He concluded by saying that, “The UN should not take unilateral decisions on such sensitive matters that offend the sensibilities of the majority of its member states, and contradict their religious beliefs, cultures, traditions and laws.”
In Nigeria, homosexual relationships is strictly disallowed by Christians and attracts a death penalty in the Muslim north.
African officials had in 2013 rejected attempts by UN and sexual rights activists to promote homosexuality and abortion. According to a report amicus brief carried out by a team of 54 lawyers filed with the U.S. Supreme Court, 176 countries “retain the understanding of marriage as the union of a man and a woman.” In other words, explained the brief, “Over ten times as many countries disallow same-sex marriage as allow it.”
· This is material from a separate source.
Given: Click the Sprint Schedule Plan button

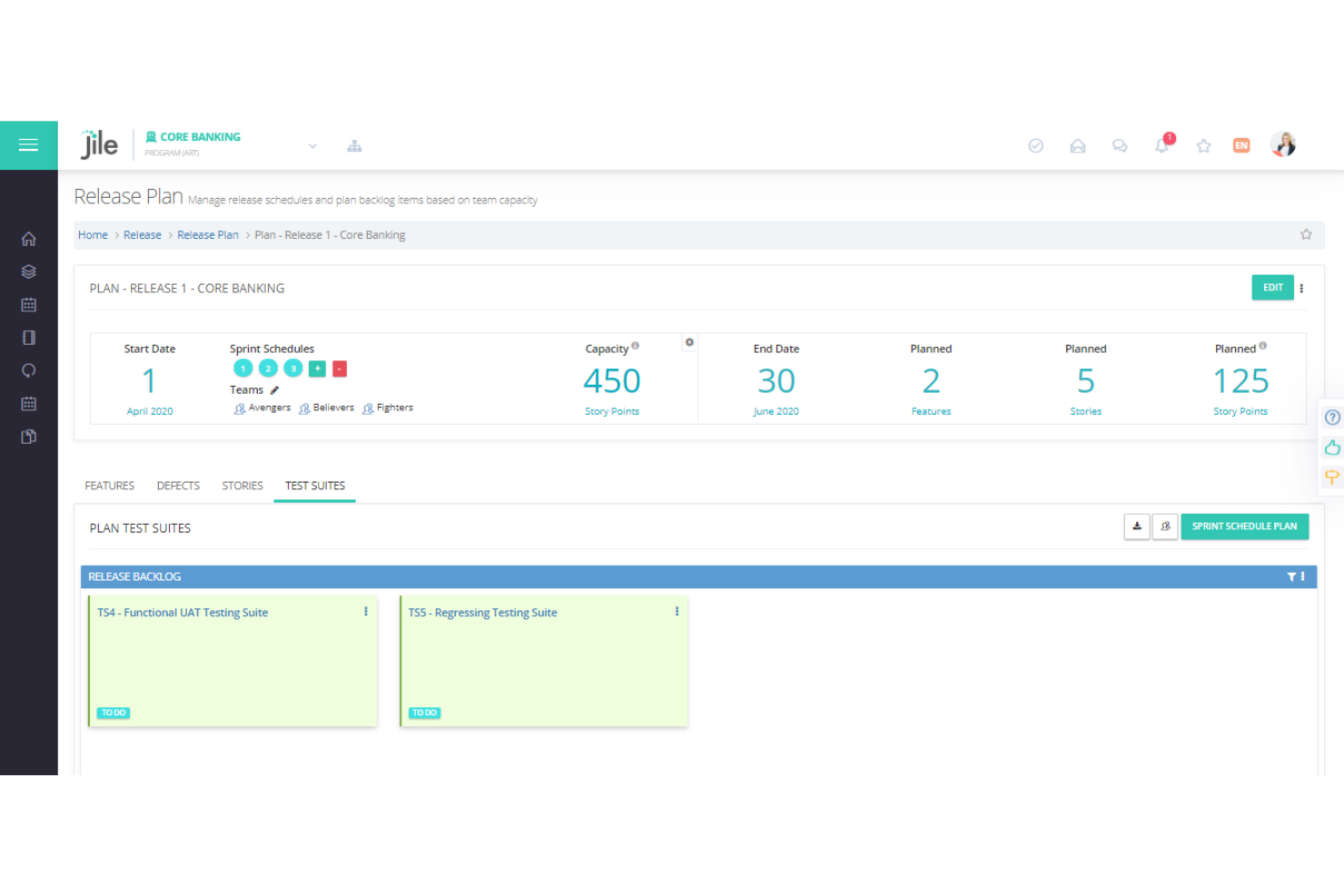Looking at the screenshot, I should [1244, 526].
Sarki was attacked by humanist Leo Igwe for his statement at the meeting. Igwe said Sarki was “peddling falsehood” and was not speaking for “most Nigerians” at all.
“In fact millions of Nigerians want the UN not to cave to pressure and blackmail from homophobic member states,” he argued.
The result of a worldwide survey of attitudes towards homosexuality conducted in 2013 by the Pew Foundation are very close with Sarki’s views of most Nigerians, who turns out to be the least accepting of all 40 countries surveyed; with 98 percent answering with an outright “No” to the question: “Should society accept homosexuality?” and only 1 percent answering “yes.”
Christian leaders in Africa have accused the U.S. and European countries of blackmailing African states into advancing homosexual claims by threatening the withdrawal of military or economic aid.